Я честно досидела до конца оперы. Чтобы вы понимали всю глубину моего зрительского подвига, спешу сообщить, что опера длилась около пяти часов и ни один буфет Мариинки в тот день не подавал алкоголь. Никакой. То есть совсем никакой: когда я заказала чай и выразительно подмигнула буфетчице, она, хоть и подмигнула в ответ, всего лишь налила мне чай покрепче.

Это была моя последняя на долгие годы попытка раскрыть собственные оперные чакры. Я не могла больше врать себе. Многочасовые посиделки в зале, забитом прекрасными одухотворенными женщинами в районе 60-ти, которые восхищенно внимают ариям толстых теноров в костюмах героев-любовников, не для меня.

В свою защиту могу сказать, что честно пыталась. В районе лет эдак 25-ти, во время первого замужества. Видимо, в голове у меня был некий образ правильной взрослой замужней женщины, и этот образ почему-то включал любовь к опере. Балет я отбросила сразу, балет для слабаков; только опера, только хардкор.

И вот мы с первым мужем начали наше оперное паломничество. Верди, Пуччини, Бизе. То есть, говоря языком истинных любителей оперы, легкая опера, практически попса. Я пыталась приучить уши к чему-то более серьезному, тому же Штраусу, но увы. Меня по-прежнему тянуло пуститься в пляс – метафорический, разумеется, в театре не приветствуют танцующих зрителей – лишь при звуках одной оперы. Но признаться, что ты любишь «Кармен», все равно что расписаться в своем оперном невежестве. Эту оперу сочли пошлой во время ее премьеры в 1875 году, да и в наши дни среди истинных ценителей жанра она заслуживает лишь снисходительные улыбки. Всемирная популярность «Кармен» не идет на пользу ее репутации: ведь как что-то настолько популярное может быть по-настоящему прекрасным. В конце концов, опера была придумана не для того, чтобы получать удовольствие, а для того, чтобы страдать.
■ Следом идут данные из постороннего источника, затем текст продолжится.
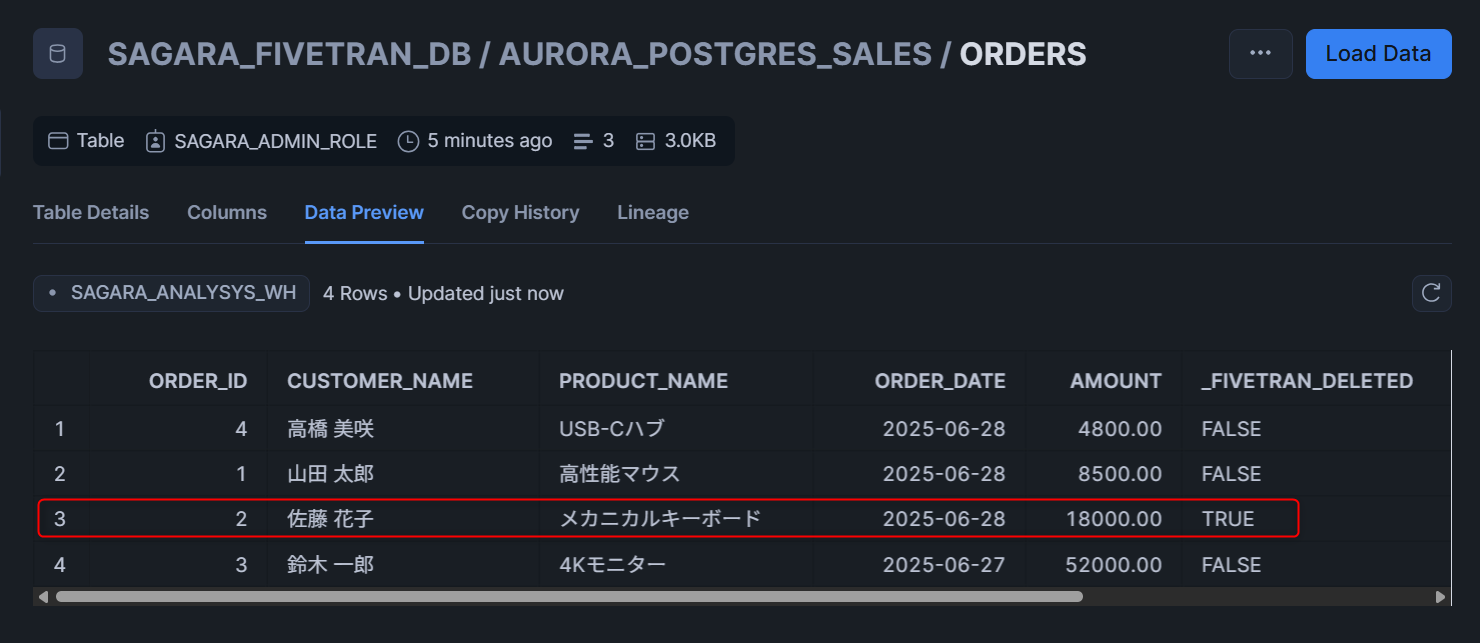The image size is (1480, 643).
Task: Click the horizontal scrollbar's right arrow
Action: [x=1440, y=597]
Нужно отдать должное бывшему мужу: он полностью поддерживал мое стремление духовно обогащаться и старательно гнал со своего лица выражение паники, когда я сообщала, что приобрела очередные билеты в Музыкальный театр Станиславского и Немировича-Данченко. Отличный театр, надо сказать. Да-да, тот самый, на Большой Дмитровке, напротив отдела по борьбе с тавтологией под названием «Совет Федерации федерального собрания Российской Федерации».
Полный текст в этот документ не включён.